Look through the entries that follow and return each line that has the string "agent".

__DATA EXTRACTS__.
#####

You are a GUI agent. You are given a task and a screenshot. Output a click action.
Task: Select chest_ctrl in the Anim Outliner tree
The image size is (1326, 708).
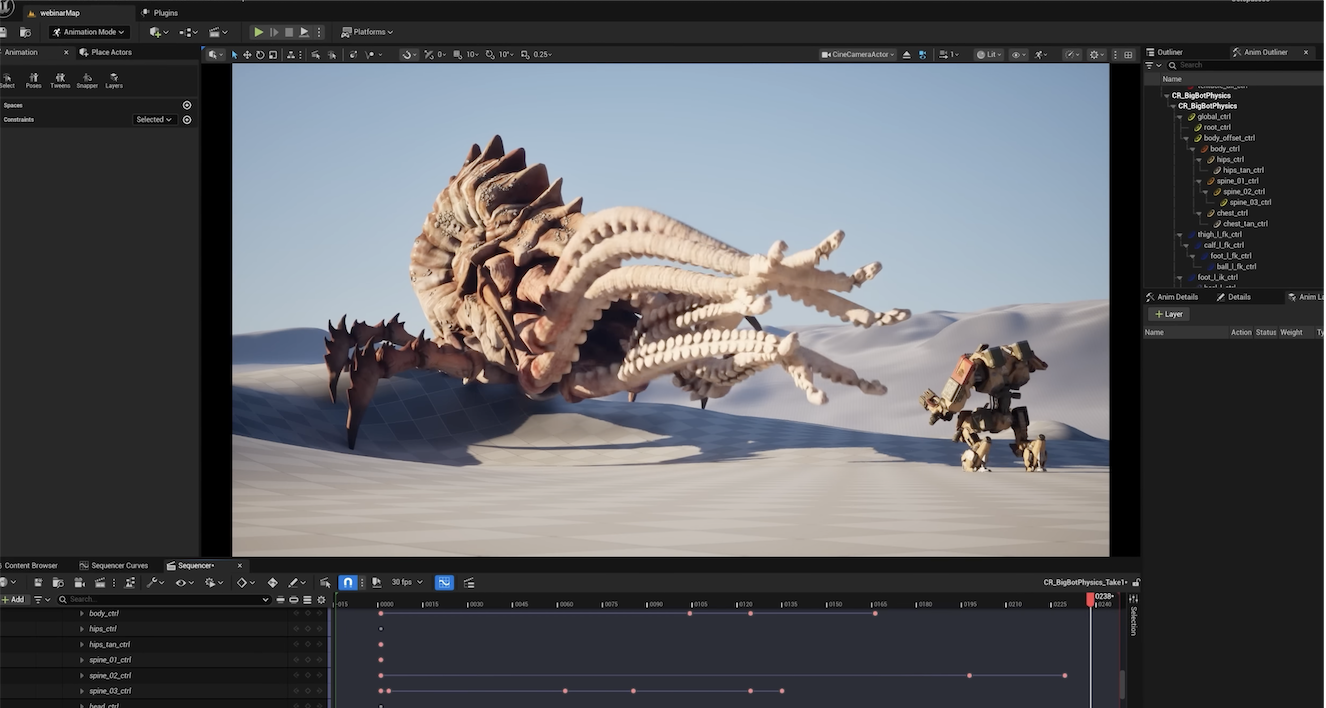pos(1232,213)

#####

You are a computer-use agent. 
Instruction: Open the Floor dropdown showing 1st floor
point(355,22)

#####

__EXPECTED ANSWER__.
You are a GUI agent. You are given a task and a screenshot. Output a click action.
You are a computer-use agent. 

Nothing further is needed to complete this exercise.